-- start Record extracts --

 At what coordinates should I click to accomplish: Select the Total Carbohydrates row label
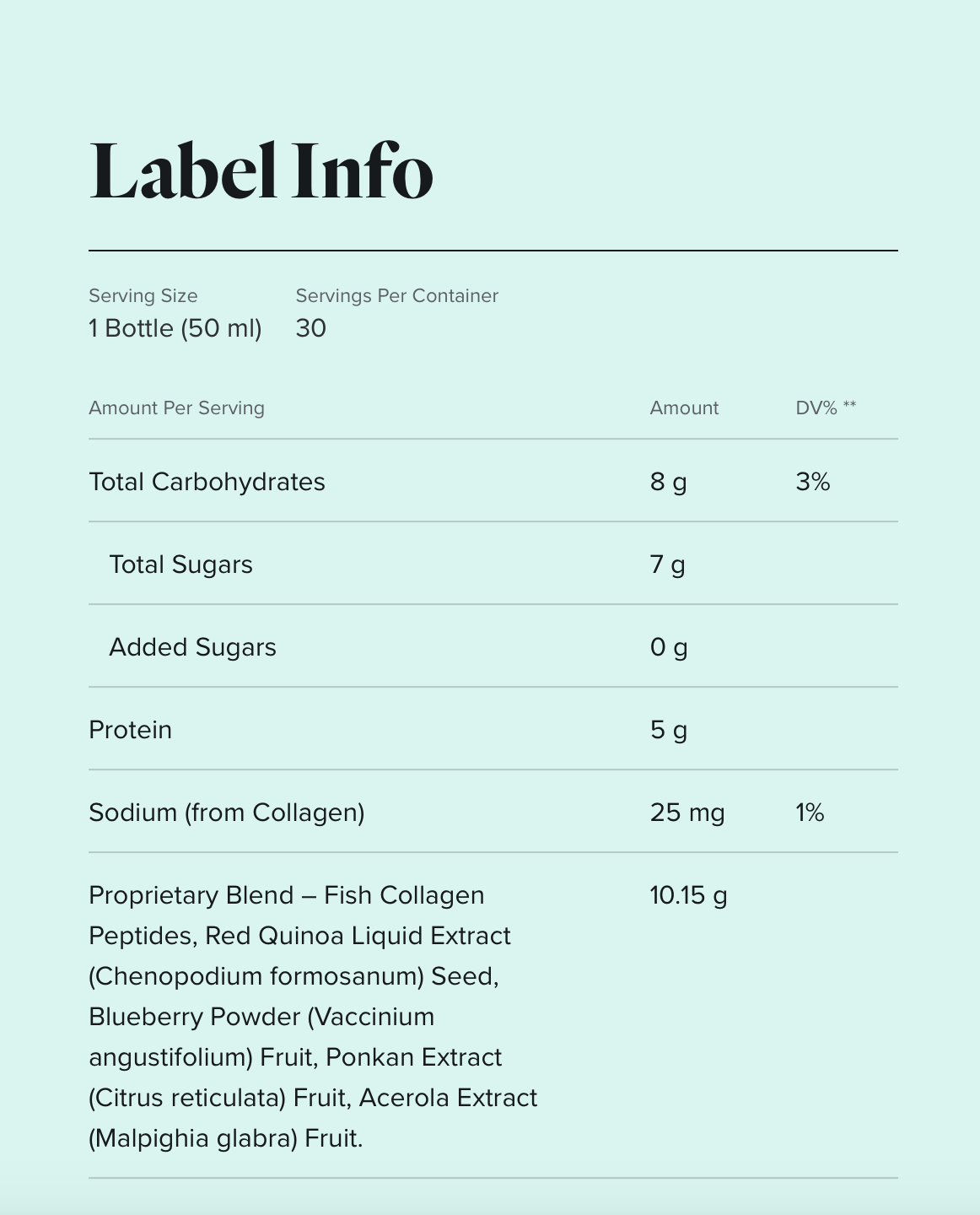pos(207,482)
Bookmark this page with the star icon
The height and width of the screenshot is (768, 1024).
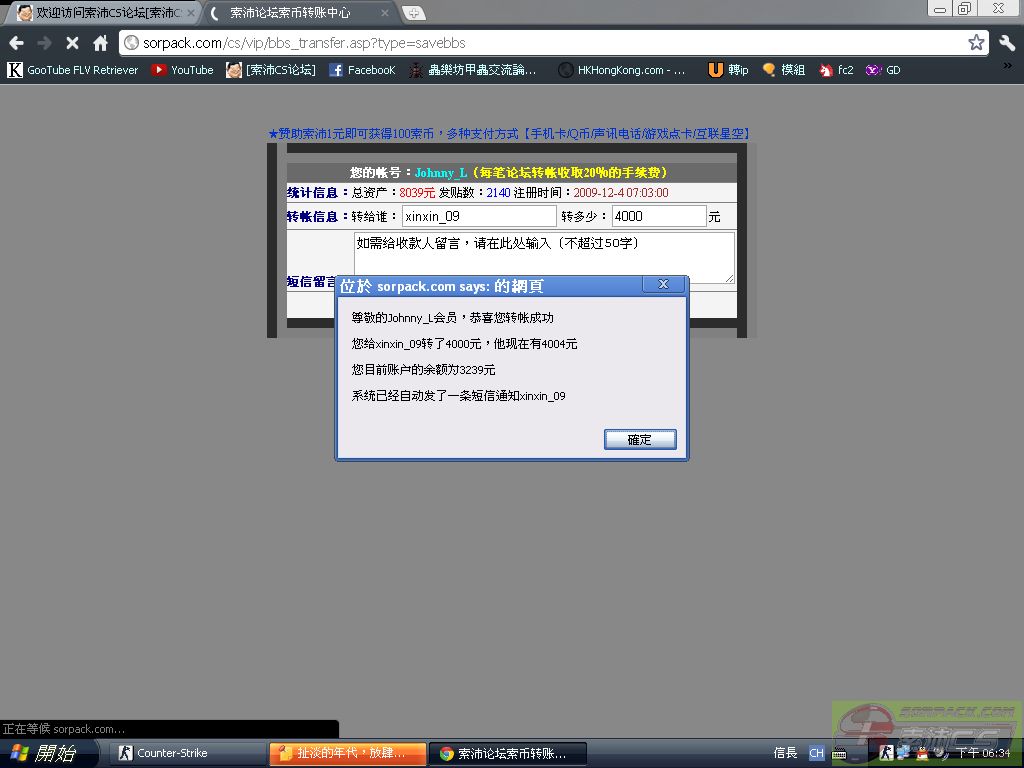[976, 43]
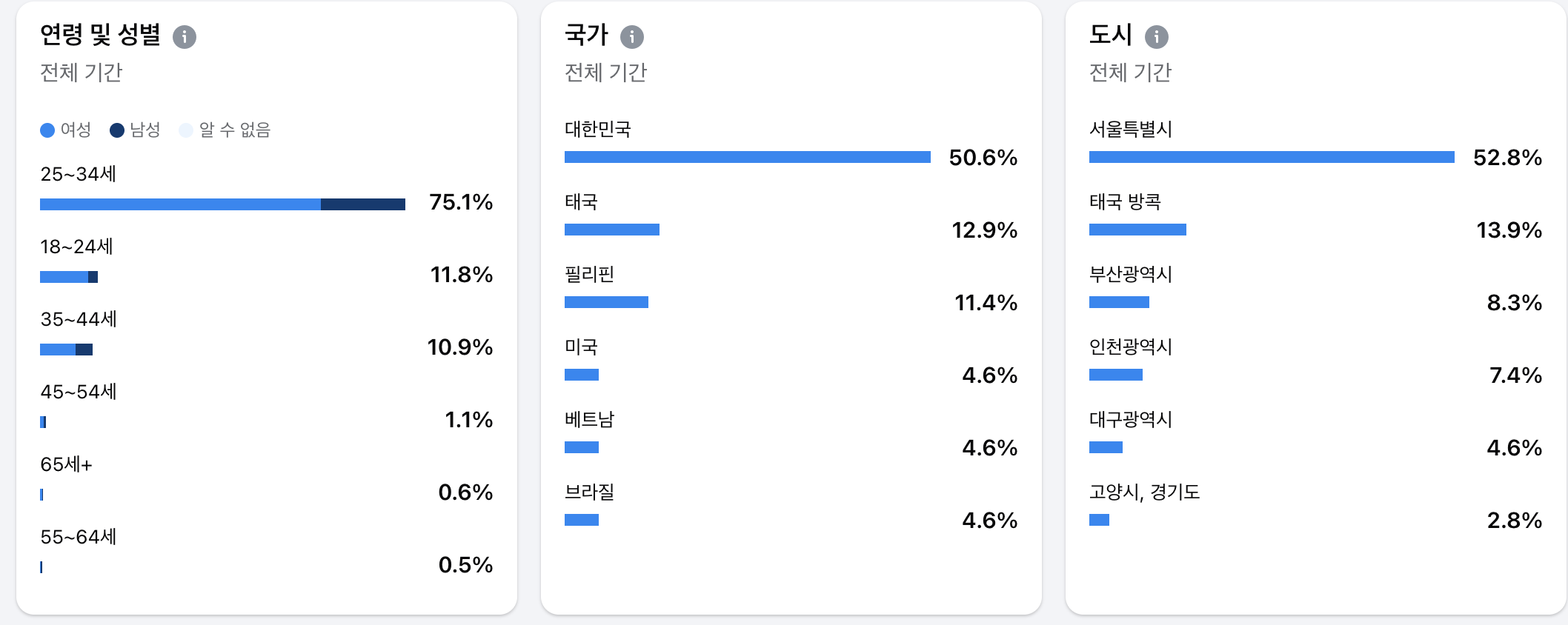
Task: Click the 태국 country bar
Action: click(x=612, y=230)
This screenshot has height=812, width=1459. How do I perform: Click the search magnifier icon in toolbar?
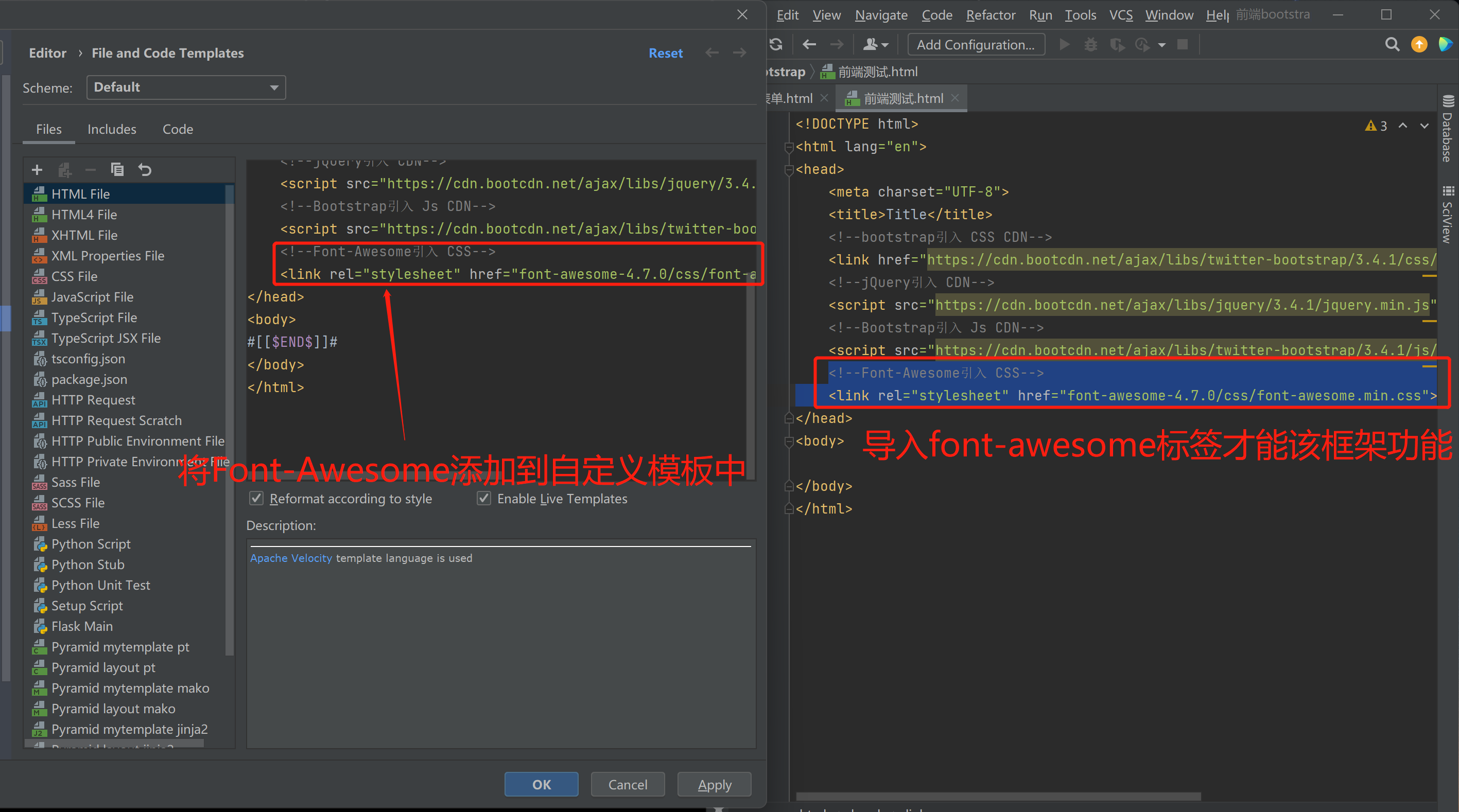(1392, 45)
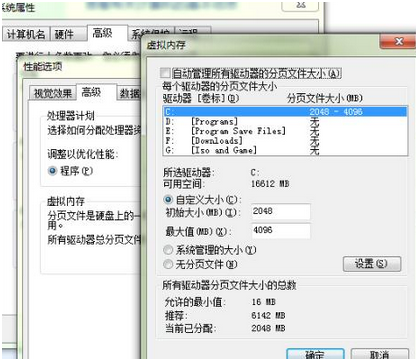This screenshot has width=418, height=361.
Task: Click the 初始大小 input field
Action: point(281,212)
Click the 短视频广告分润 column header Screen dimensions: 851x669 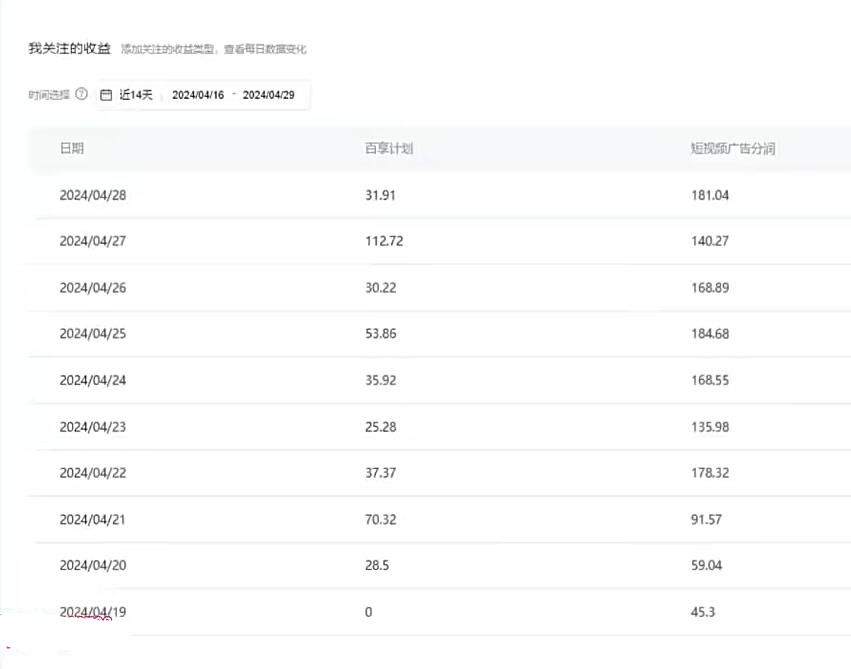733,148
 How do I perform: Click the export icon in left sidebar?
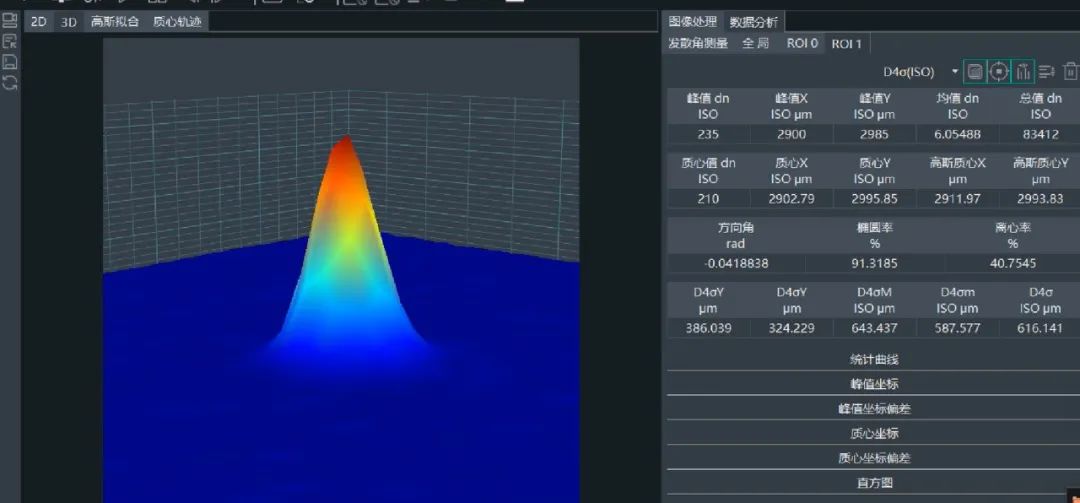tap(10, 42)
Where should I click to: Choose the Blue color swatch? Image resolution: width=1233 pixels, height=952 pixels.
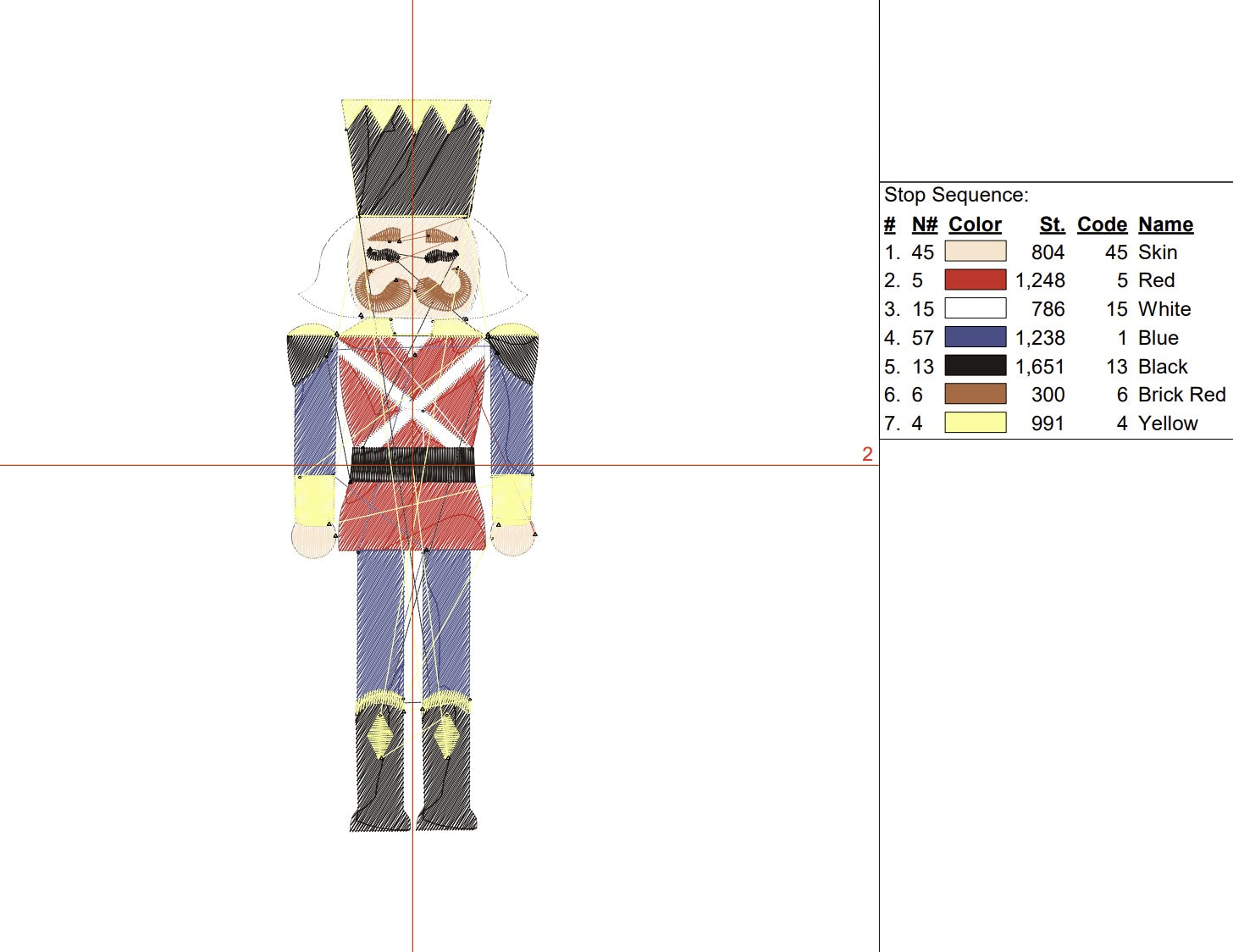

-- end Record extracts --

Can you write out again, word for word, the lines of the listing from the one containing "How do I perform: Click the export" through the end of the listing, both included, with the pictures left out?

### Output of the exercise
 How do I perform: Click the export icon in left sidebar?
tap(10, 42)
Where should I click to: Choose the Blue color swatch? Image resolution: width=1233 pixels, height=952 pixels.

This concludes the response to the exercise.